人間科学研究科には、臨床心理学、人間行動学、健康科学、環境科学という4つの領域があります。それぞれ研究している内容やアプローチの方法は、ずいぶん異なっていますが、ひと言でいえば、人間そのものについて研究する分野と人間をとりまく環境について研究する分野からなっています。高齢化社会、高度消費社会、格差社会、地球温暖化、生物多様性といったキーワードを思いつくままに並べても気づくように、人間社会を持続的に展開していくためにわれわれが直面している問題は、いうまでもなくきわめて複合的で、それらに取り組むためには、人間について理解し、人間が及ぼす影響を把握しなければなりません。人間を知るためには、人間をとりまく環境について理解する必要があり、人間が及ぼす影響を把握しようとすれば、人間そのものを知る必要があることは、いうまでもないでしょう。われわれの研究科が異質な領域の研究者の集まりであるのは、そのような理由によっています。

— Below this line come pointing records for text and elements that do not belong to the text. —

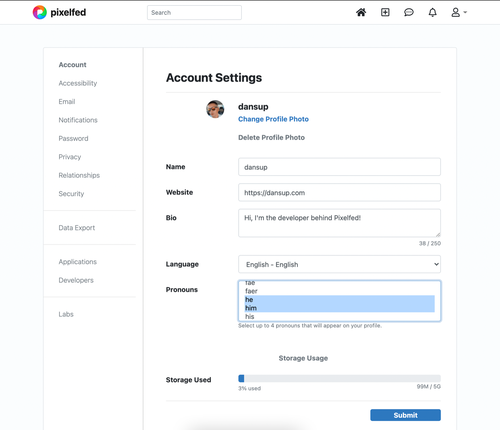The width and height of the screenshot is (500, 430).
Task: Go to Accessibility settings
Action: pos(78,83)
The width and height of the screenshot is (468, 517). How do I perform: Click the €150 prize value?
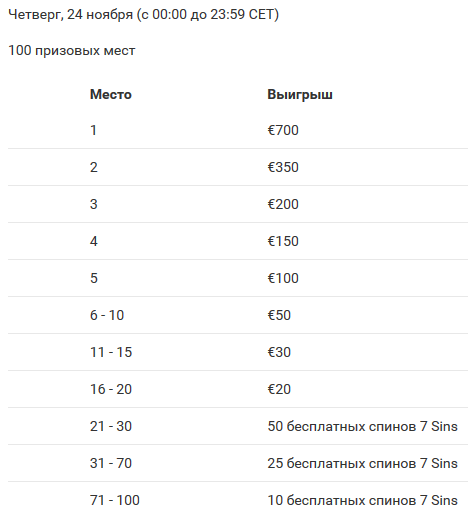coord(283,241)
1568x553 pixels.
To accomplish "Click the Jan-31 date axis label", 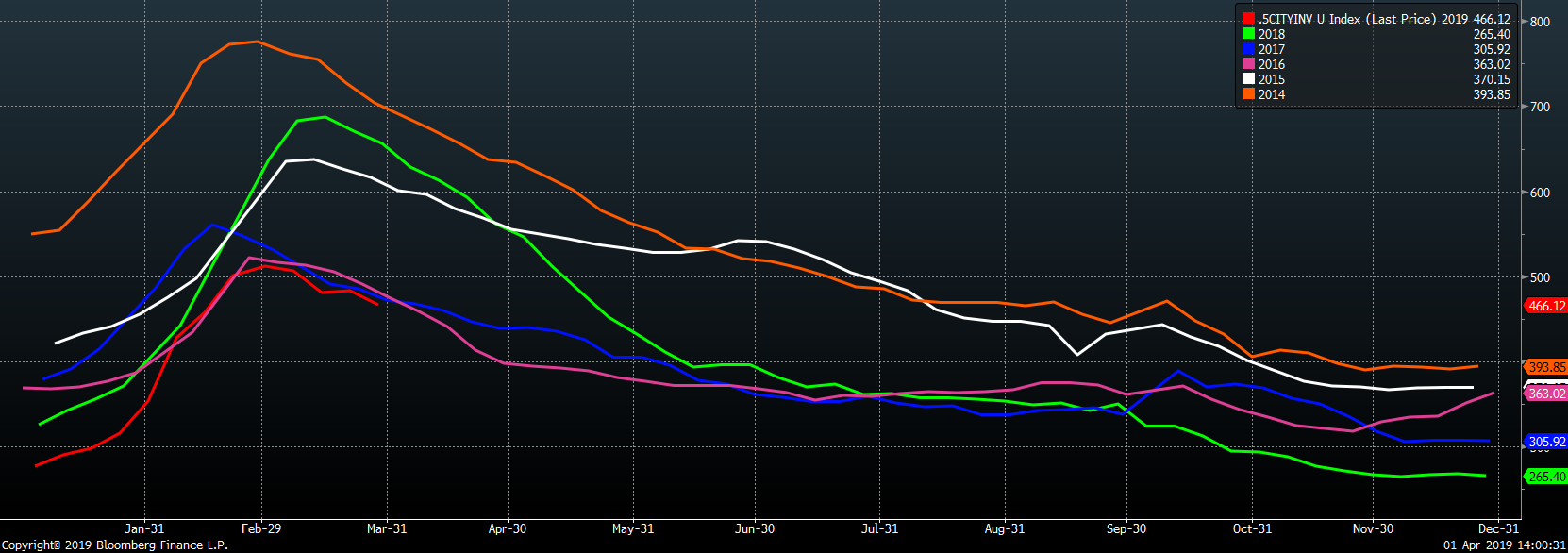I will tap(144, 528).
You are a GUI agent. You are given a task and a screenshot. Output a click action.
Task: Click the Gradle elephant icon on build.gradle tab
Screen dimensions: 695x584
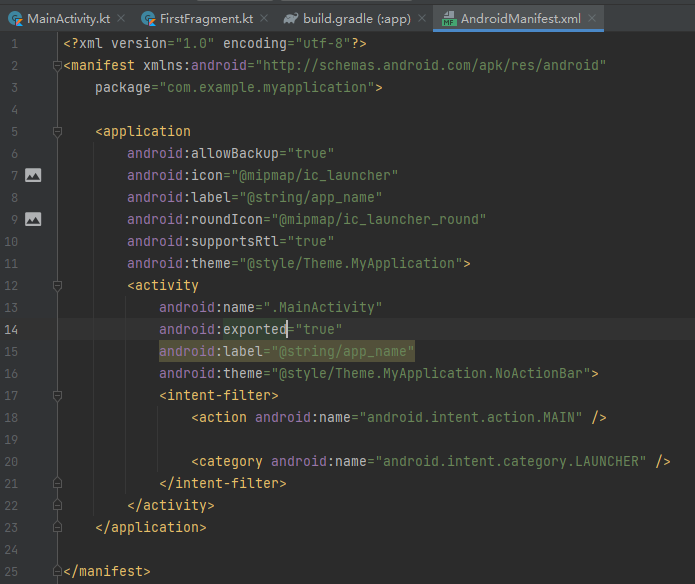click(x=291, y=19)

本研究科の院生は、それぞれの専門分野のどれかに所属し、自ら研究を行うことでその専門分野について深く学びますが、合同演習などをはじめとする大学院教育のなかで、異なる専門領域の方法論などについても学ぶことになります。それが本研究科の大きな特徴であり、人間という複雑きわまりない存在を相手に研究をするときの重要な手がかりとなるでしょう。


また、本研究科は、大学院教育改革支援プログラムを踏まえて大学院教育を充実させ、国際交流を促進しています。専門性の高い大学院教育によって、地域社会や生活の中で生じている課題について多元的な視野から取り組むことのできる実践的な女性研究者の養成をめざしています。